Task prompt
Line by line, write out the material exactly.

━━━ Data

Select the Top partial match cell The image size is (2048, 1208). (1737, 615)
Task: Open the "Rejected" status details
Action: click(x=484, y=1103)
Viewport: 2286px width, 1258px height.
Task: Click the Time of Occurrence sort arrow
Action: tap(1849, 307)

━━━━━━

Worked solution
Select the Top partial match cell The image size is (2048, 1208). (1737, 615)
Task: Open the "Rejected" status details
Action: click(x=484, y=1103)
Viewport: 2286px width, 1258px height.
Task: Click the Time of Occurrence sort arrow
Action: tap(1849, 307)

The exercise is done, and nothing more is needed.